▶ _SOURCE EXTRACT_:
#####

From https://discourse.cmake.org/t/what-is-the-best-way-to-search-and-replace-strings-in-a-file/1879

In my CMake script, I need to modify other source files by searching and replacing specified strings. In my case, the configure_file 2 command is not a solution because I have no control over the input file. Previously I used the file and string commands in the following way -

file(READ header.h FILE_CONTENTS)
string(REPLACE "old text" "new text" FILE_CONTENTS ${FILE_CONTENTS})
file(WRITE header.h ${FILE_CONTENTS})

However this technique appears to strip out semi-colons from the input file.

Answer: put quotes around ${FILE_CONTENTS} in both commands

Explanation:

It comes from a CMake’s list syntax, which is ;-separated, the fact that arguments passed to CMake commands are basically mashed together into a list, and that those commands take unbounded number of inputs. So you end up with one longer list.

#####

▶ _DATASET CONTENT_:

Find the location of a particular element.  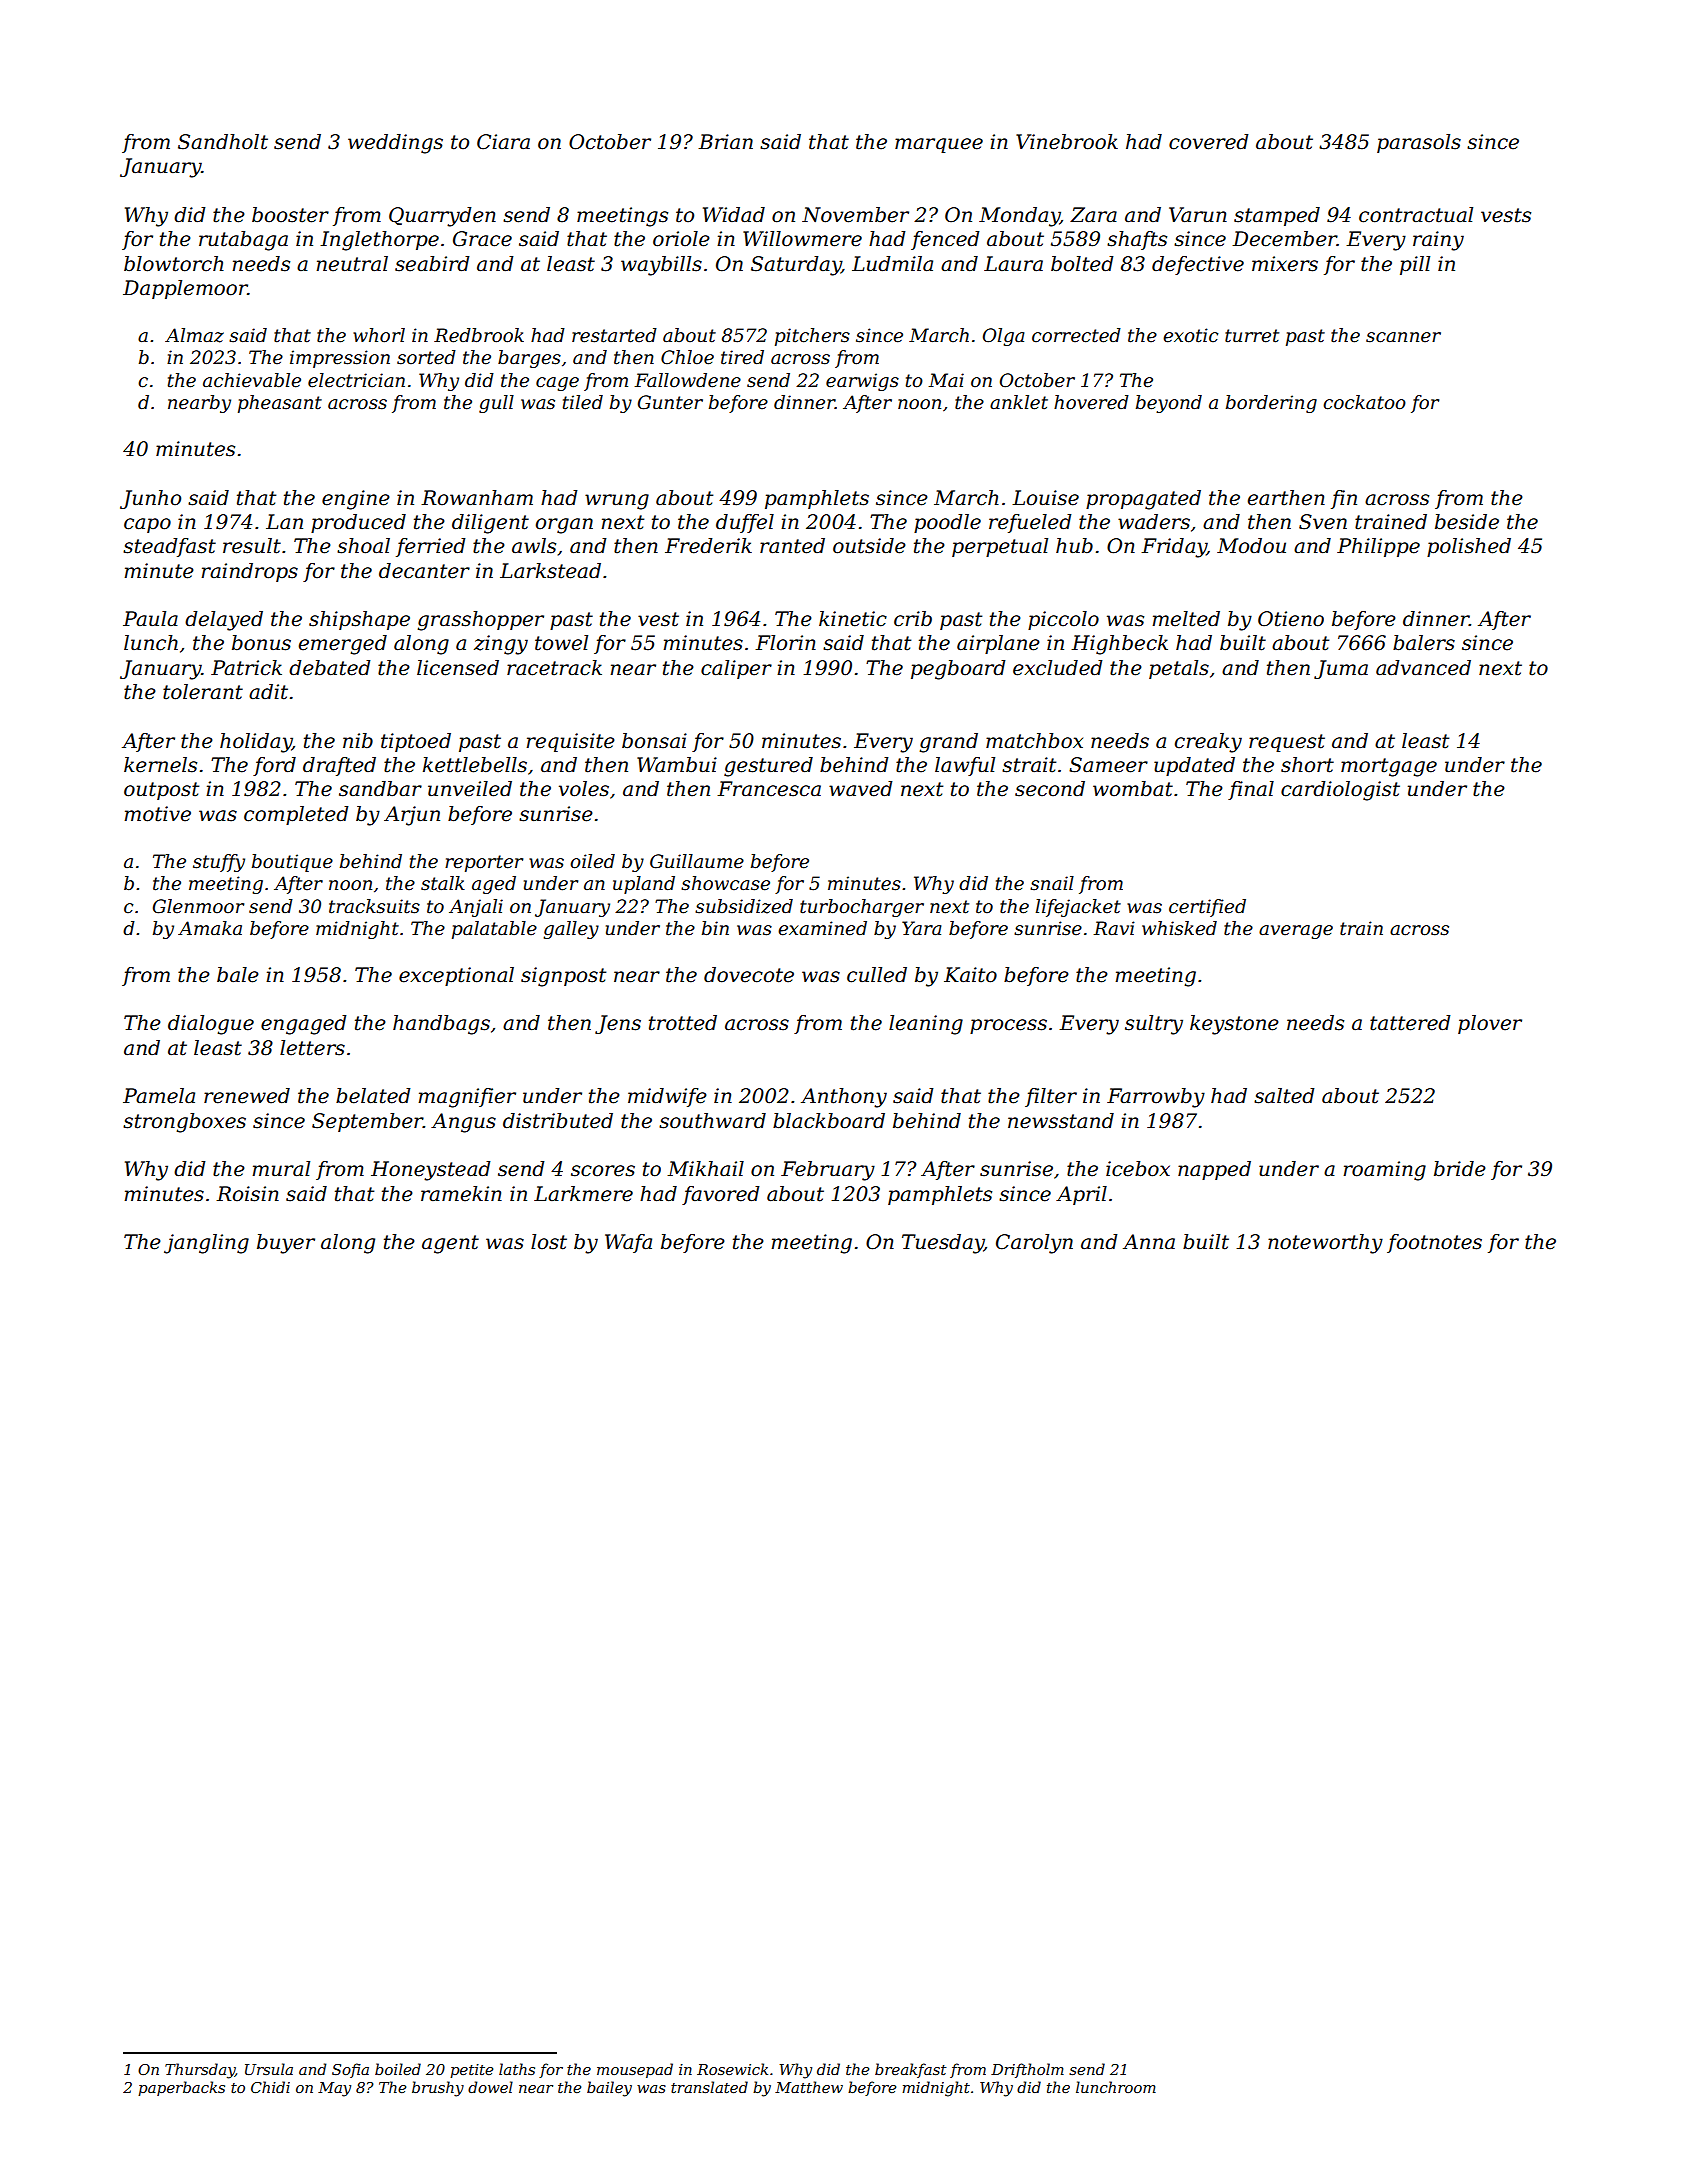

#####

▶ _WORK REQUIRED_:
Copy out the CMake forum post starting with "In my CMake" and going on through "from the input file.", substituting "approach" for "technique".

▶ _SOLUTION FOR THIS EXERCISE_:
In my CMake script, I need to modify other source files by searching and replacing specified strings. In my case, the configure_file 2 command is not a solution because I have no control over the input file. Previously I used the file and string commands in the following way -

file(READ header.h FILE_CONTENTS)
string(REPLACE "old text" "new text" FILE_CONTENTS ${FILE_CONTENTS})
file(WRITE header.h ${FILE_CONTENTS})

However this approach appears to strip out semi-colons from the input file.